Edge Encryption limitations

Edge Encryption impacts system functions. Carefully evaluate the impact of encrypting a field.

Field type restrictions

Restrictions on encrypting field types.
  • Only string fields can be encrypted. Choice fields, virtual fields, journal fields, and any fields other than string fields cannot be encrypted. See Field types for more information.
  • String fields that include more than five multi-byte characters cannot be encrypted.
  • Fields in system tables, except for certain fields in sys_user, cannot be encrypted.
  • System fields in tables cannot be encrypted.
  • Fields named "number" and fields associated with an auto-numbering scheme cannot be encrypted.
  • Encrypted fields are not available in Go to and header filter boxes.
  • When encrypting fields used as an index, only order preserving and equality preserving encryption types can be used. Indexed fields cannot be encrypted using the standard encryption type.

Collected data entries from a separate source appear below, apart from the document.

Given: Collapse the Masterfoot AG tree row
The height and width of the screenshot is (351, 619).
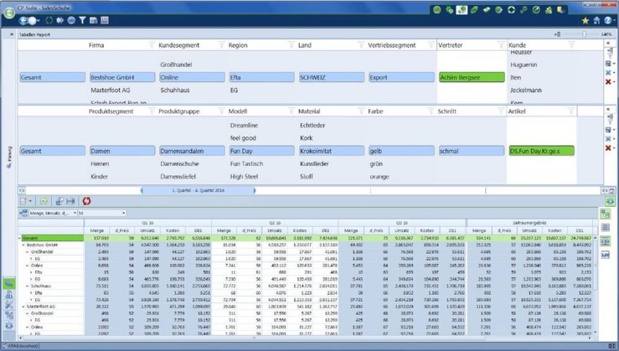Looking at the screenshot, I should pyautogui.click(x=23, y=306).
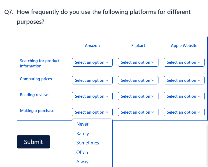Select Always from the dropdown options
Screen dimensions: 208x167
point(83,162)
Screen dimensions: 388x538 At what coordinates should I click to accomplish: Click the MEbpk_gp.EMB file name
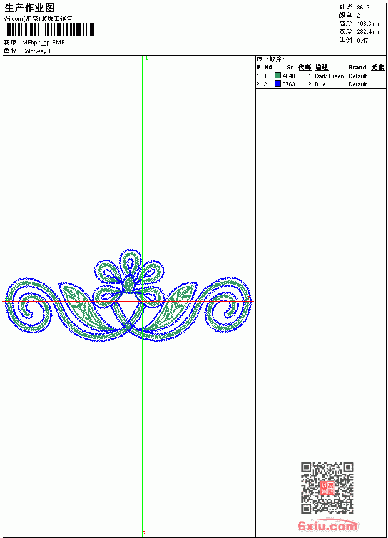coord(44,43)
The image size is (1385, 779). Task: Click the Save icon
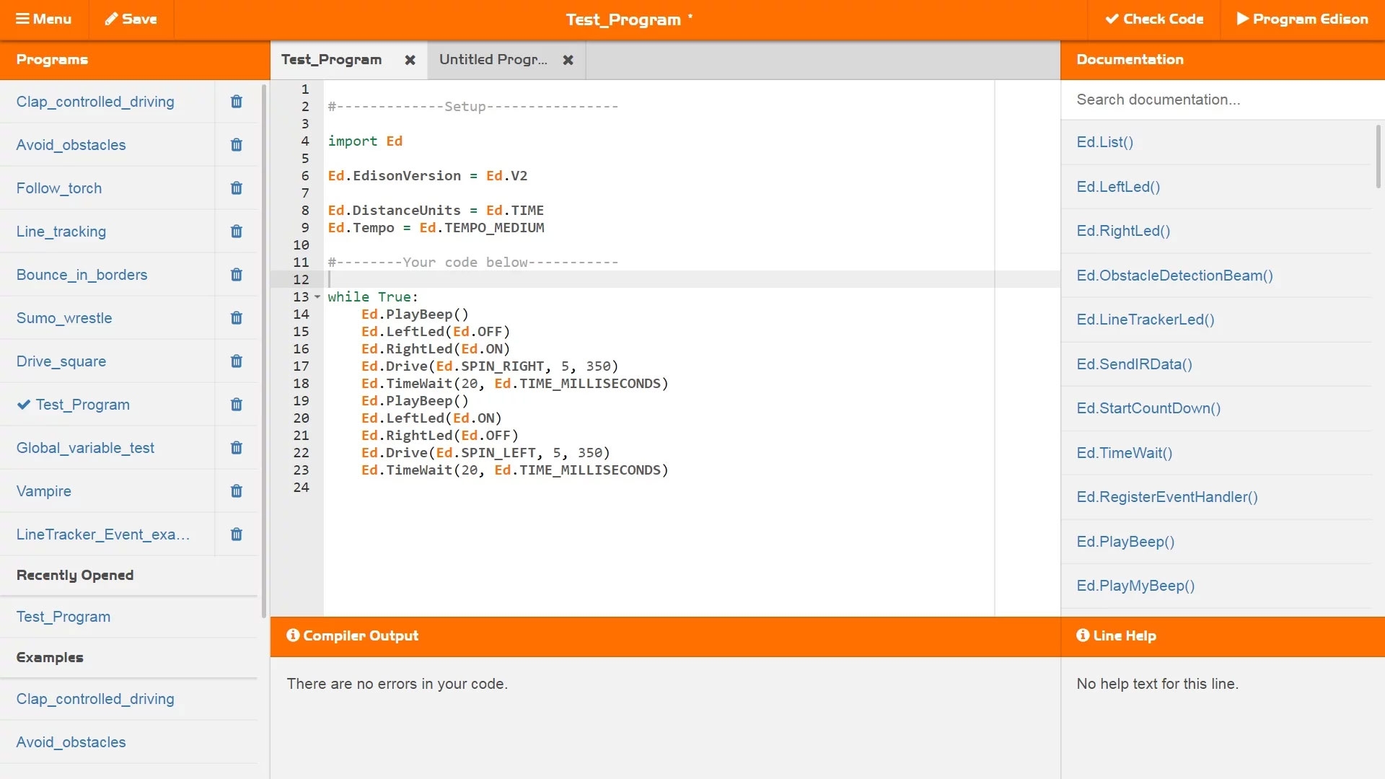click(131, 19)
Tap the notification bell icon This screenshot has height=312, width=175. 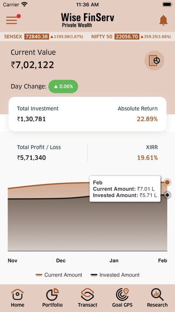tap(163, 20)
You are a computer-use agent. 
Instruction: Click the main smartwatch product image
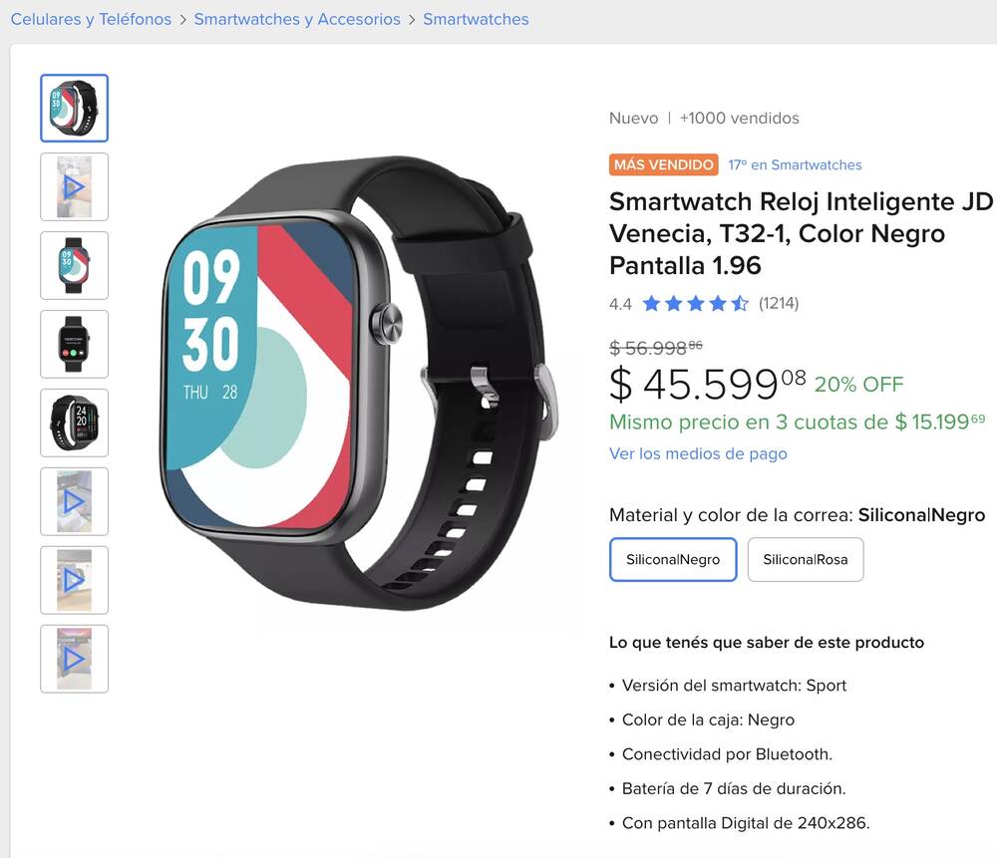(x=359, y=384)
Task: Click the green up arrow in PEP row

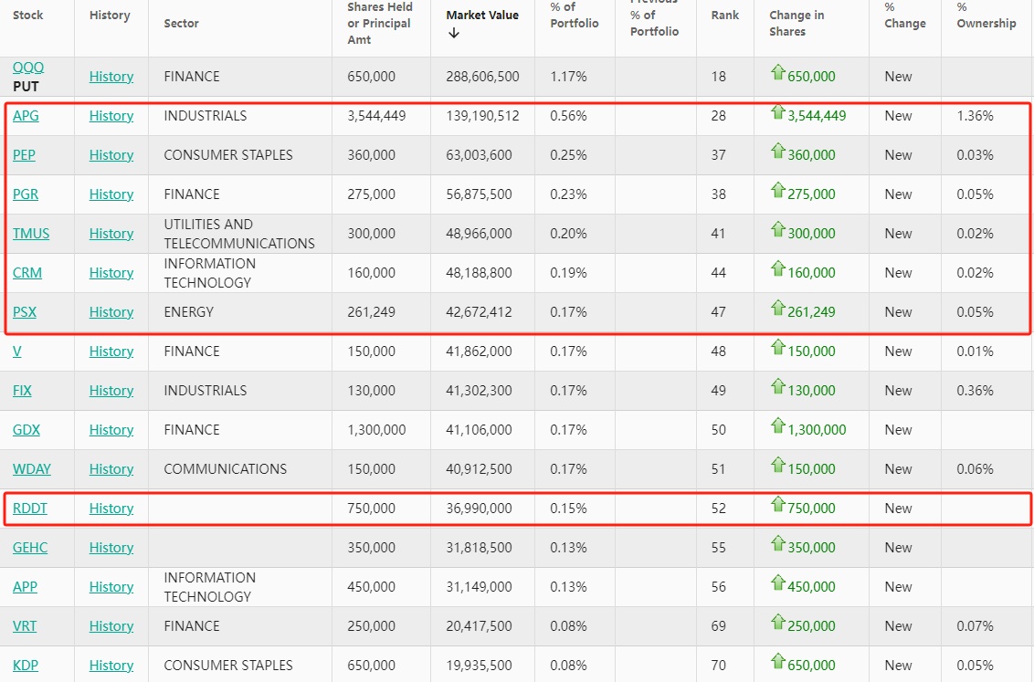Action: click(778, 152)
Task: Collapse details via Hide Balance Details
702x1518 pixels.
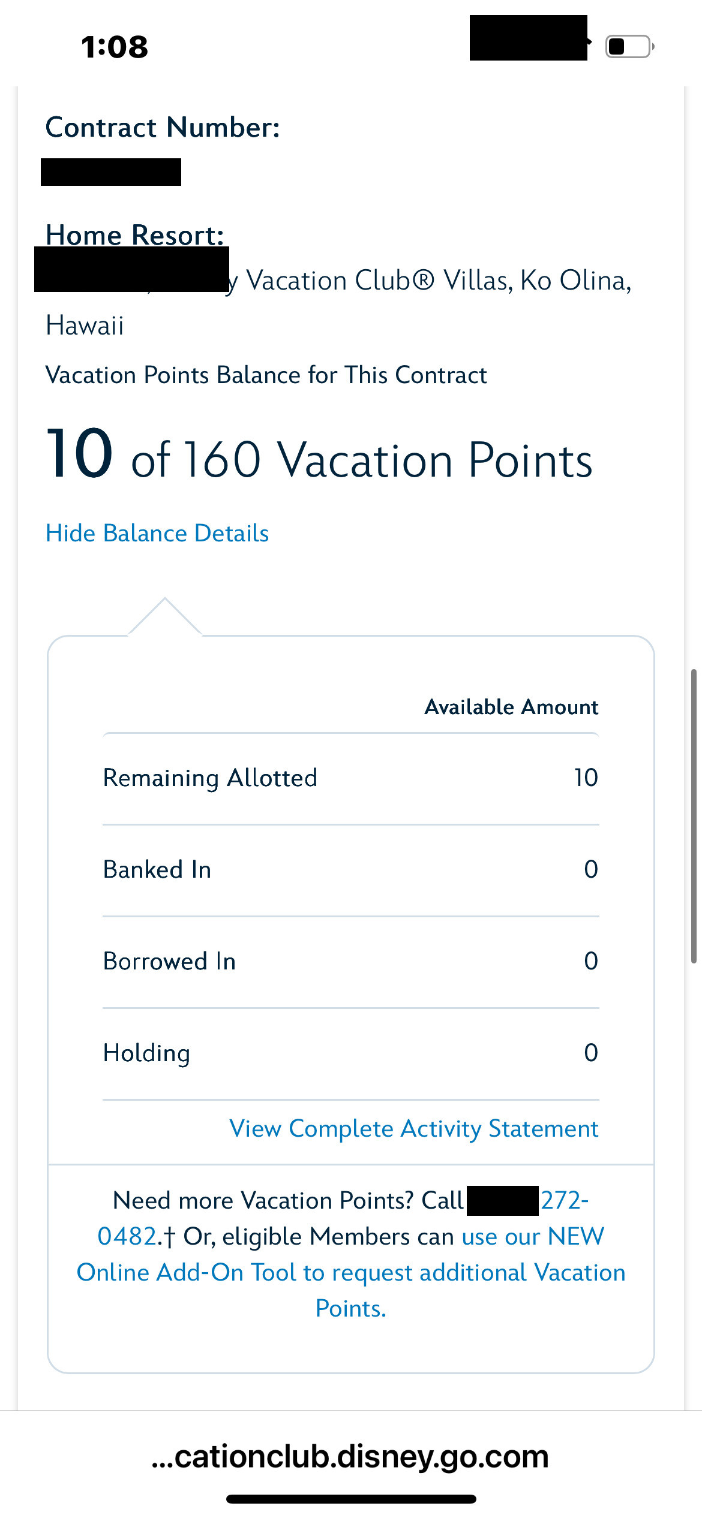Action: [157, 534]
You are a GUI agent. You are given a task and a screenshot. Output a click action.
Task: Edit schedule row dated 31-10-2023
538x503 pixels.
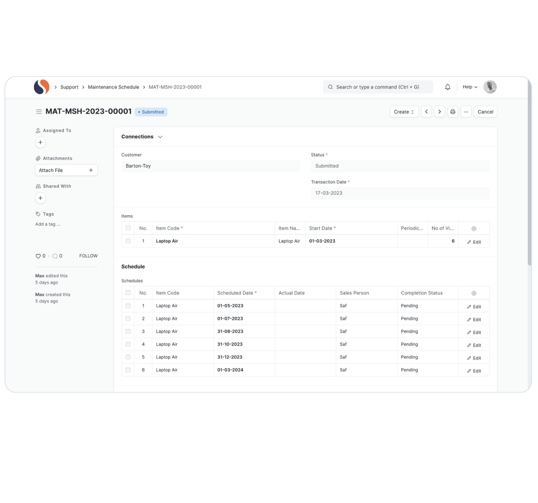[x=474, y=345]
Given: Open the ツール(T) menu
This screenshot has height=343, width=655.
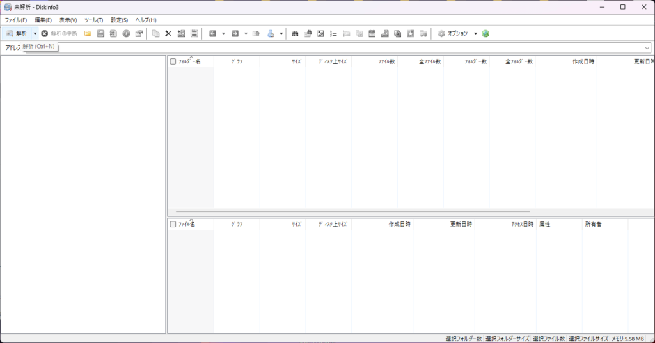Looking at the screenshot, I should pyautogui.click(x=93, y=20).
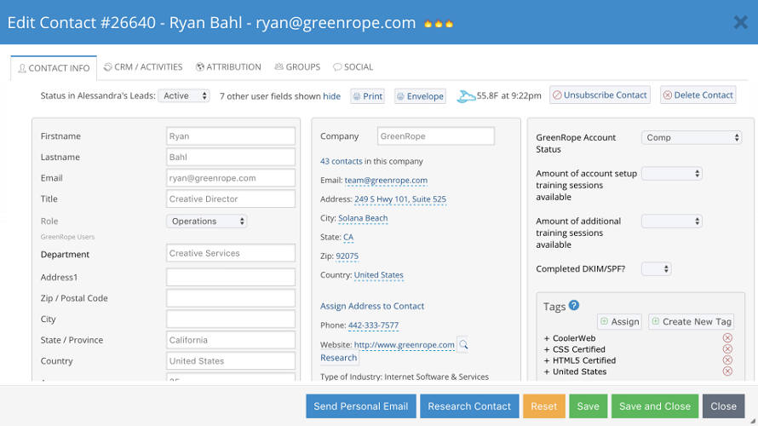The height and width of the screenshot is (426, 758).
Task: Open the Attribution tab
Action: [x=228, y=67]
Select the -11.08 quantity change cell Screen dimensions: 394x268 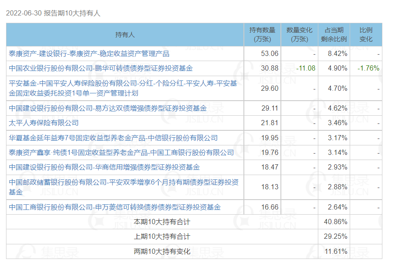[306, 68]
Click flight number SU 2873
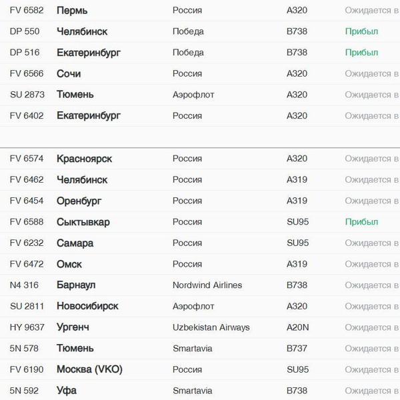The height and width of the screenshot is (400, 400). click(x=27, y=95)
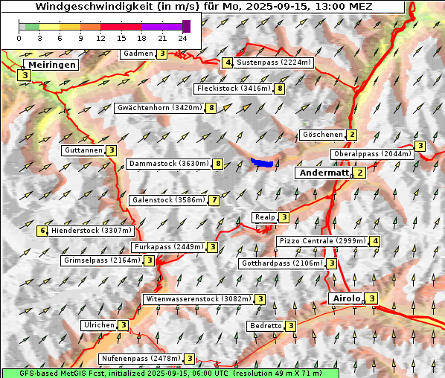This screenshot has height=378, width=445.
Task: Click the red 12-18 legend segment
Action: [x=121, y=27]
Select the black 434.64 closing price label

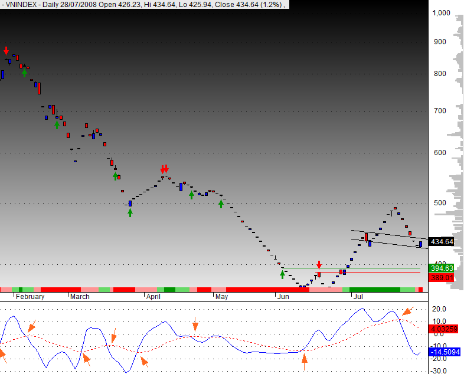pos(442,242)
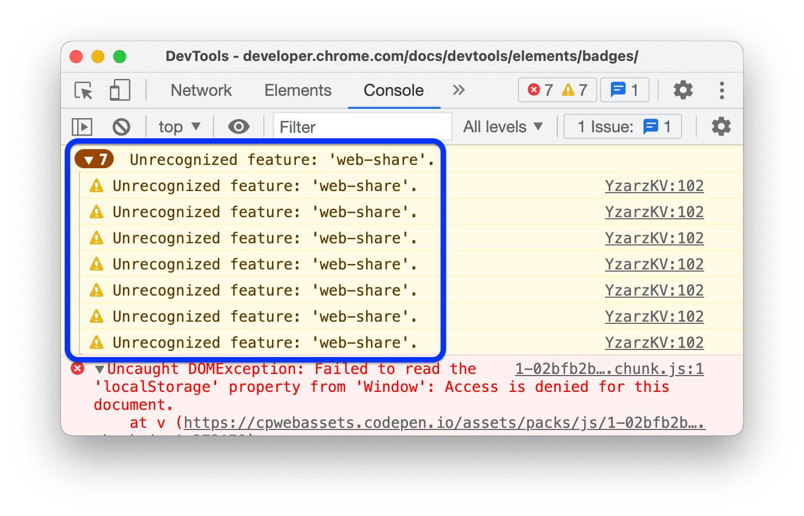Toggle the device toolbar
The width and height of the screenshot is (804, 516).
(x=119, y=90)
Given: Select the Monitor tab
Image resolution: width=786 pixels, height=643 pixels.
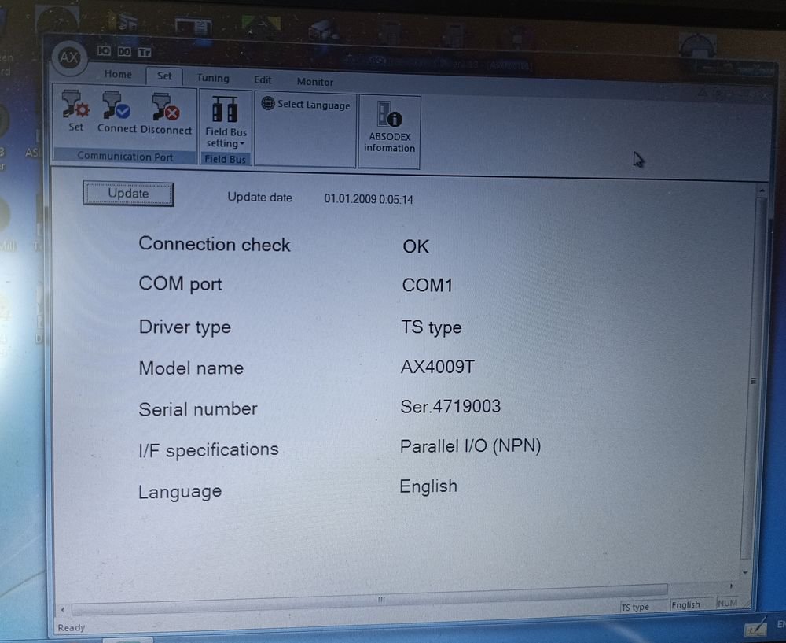Looking at the screenshot, I should (315, 82).
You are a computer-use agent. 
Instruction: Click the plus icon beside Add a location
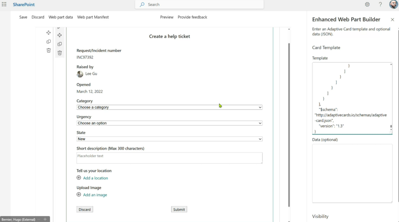(79, 178)
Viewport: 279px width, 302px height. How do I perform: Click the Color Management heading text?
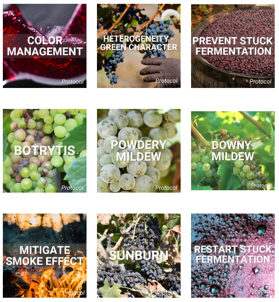[45, 46]
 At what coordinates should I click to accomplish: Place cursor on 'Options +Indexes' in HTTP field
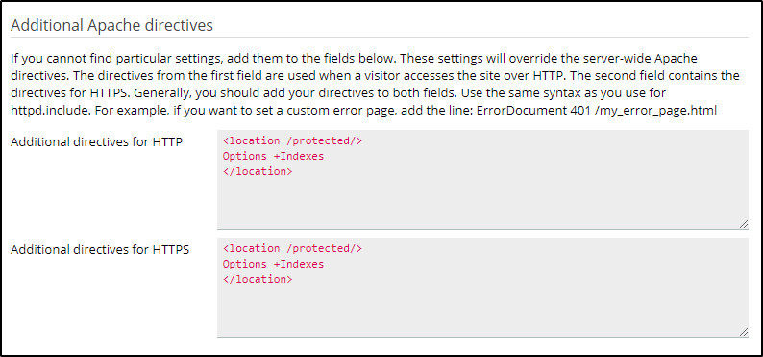coord(273,156)
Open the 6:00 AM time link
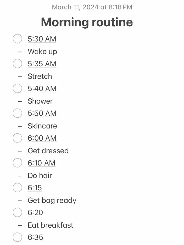 click(x=42, y=138)
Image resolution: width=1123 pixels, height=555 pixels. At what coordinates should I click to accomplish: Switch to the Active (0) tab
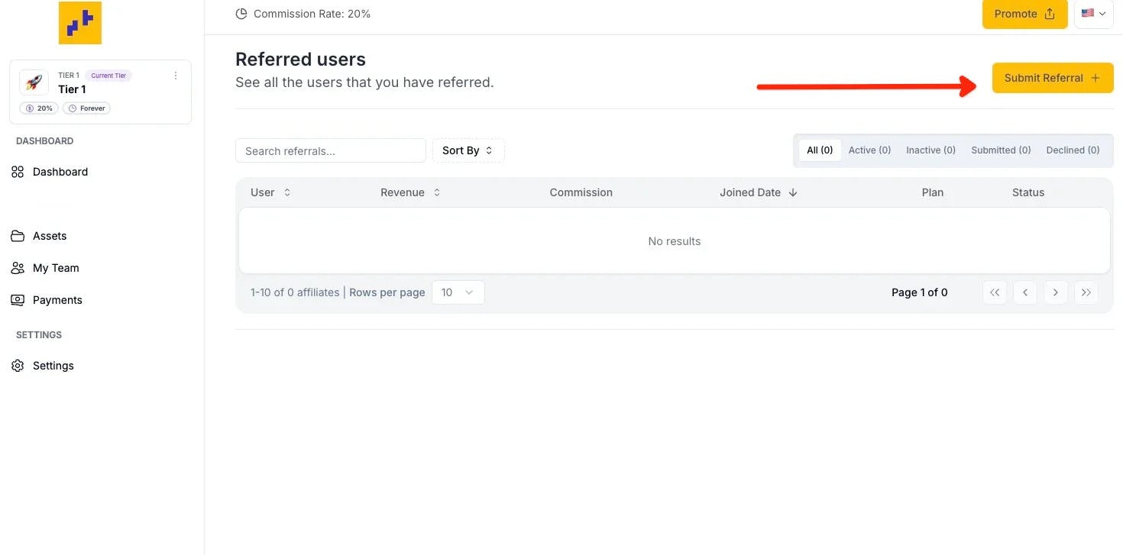click(869, 150)
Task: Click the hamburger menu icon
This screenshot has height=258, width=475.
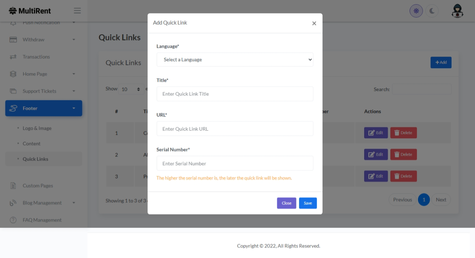Action: click(77, 11)
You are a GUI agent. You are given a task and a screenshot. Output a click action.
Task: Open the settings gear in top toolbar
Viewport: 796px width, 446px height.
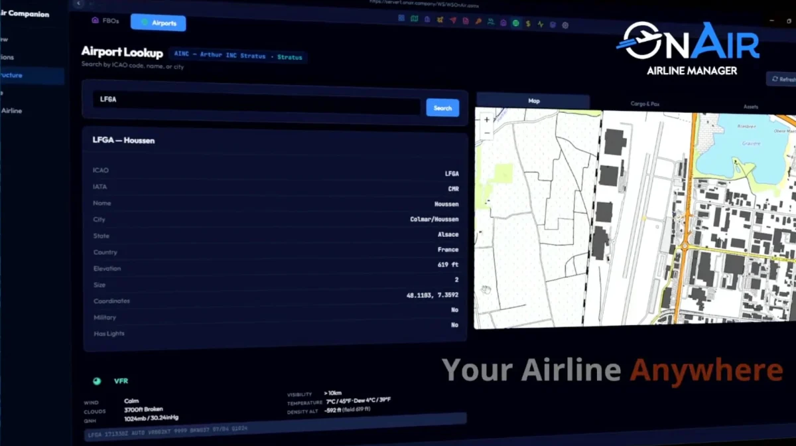[565, 25]
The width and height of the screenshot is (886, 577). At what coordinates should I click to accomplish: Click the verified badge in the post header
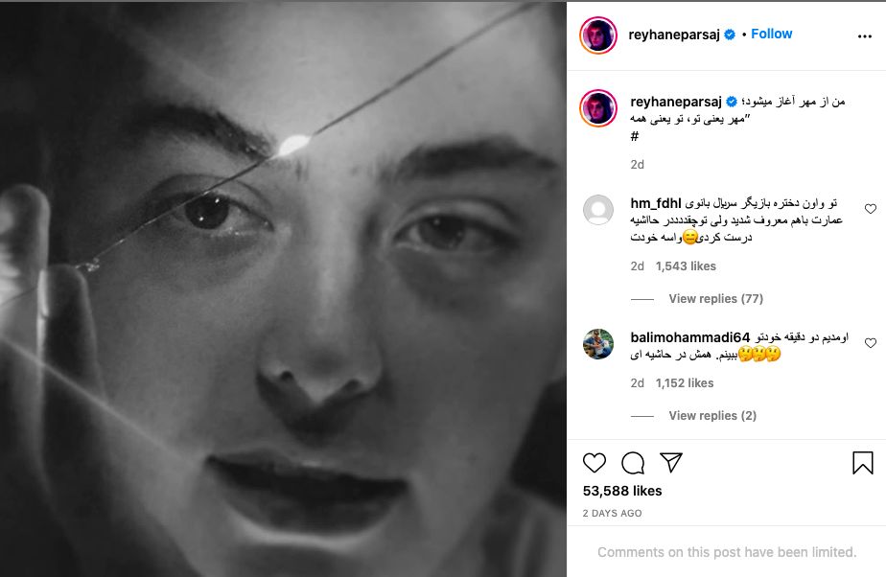coord(730,35)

Configuration restrictions

Restrictions and behavior of encryption configurations.
  • After a field has been added to the Edge Encryption Configuration table, the configuration record cannot be deleted. If you no longer want a field to be encrypted, deactivate the record in the Edge Encryption Configuration table, and schedule an encryption job to decrypt the data.
  • If a field in a parent table is marked to be encrypted, the field in all inherited tables is also encrypted. For example, if the short description field in the Task table is encrypted, then the contents of the short description field in the Incident table are encrypted.
  • If a field inherited from a parent table is marked to be encrypted, the field in the parent table cannot be encrypted. For example, if short description in the Incident table is marked to be encrypted, then short description in the Task table cannot be encrypted. In the example, you can encrypt the short description in the Problem table.
  • When a field with an encryption configuration defined is exported to any format, the output includes encrypted values even when exported through the proxy server. Importing data to a field with an encryption configuration defined is not supported.

Instance restrictions

Impact of using Edge Encryption on the instance.
  • Back-end logic cannot process encrypted data. When the instance contains encrypted data, any business rule, back-end script, or back-end feature that relies on evaluating the data in the encrypted field does not run correctly.
  • Scripts run on the server cannot change encrypted data.
  • Global search is not supported. Because global search attempts to search both encrypted and clear text data, the results may not be what the user expects.
  • Encrypted data cannot be copied to a record where the field is not encrypted.
  • Depending on the type of encryption selected, the user interface functionality for the encrypted fields is reduced. For example, being able to compare, group by, sort, and search may be impacted. Generally, the stronger the encryption selected, the more functionality is reduced.
  • Other than file store, Java KeyStore, and SafeNet, no third-party software, or hardware encryption key management is supported.
  • While multiple encryption proxies connected to a single instance are supported, encryption proxy cluster management and monitoring are not available. Each proxy must be managed separately.
  • There can be a performance impact to encrypting fields. System configuration can affect the performance, workload, and the number of fields encrypted.
  • The Edge Encryption proxy server can only connect to a single instance
  • If your instance uses an Oracle database and the string field you are marking to be encrypted is greater than 2925 characters, that field cannot be sorted even when order preserving encryption is selected.
  • If your instance uses an Oracle database, Unicode AL32UTF8 is the only supported character set.
  • Encrypted values included in emails are encrypted.
  • Encrypted data cannot be used in reports.

Integration restrictions

Restrictions on data integrations with Edge Encryption.

  • Attachments uploaded via REST or SOAP cannot be uploaded to tables marked for attachment encryption.
  • Importing data from or exporting data to Excel, CSV, XML, or other file types to or from fields with encryption configurations defined is not supported.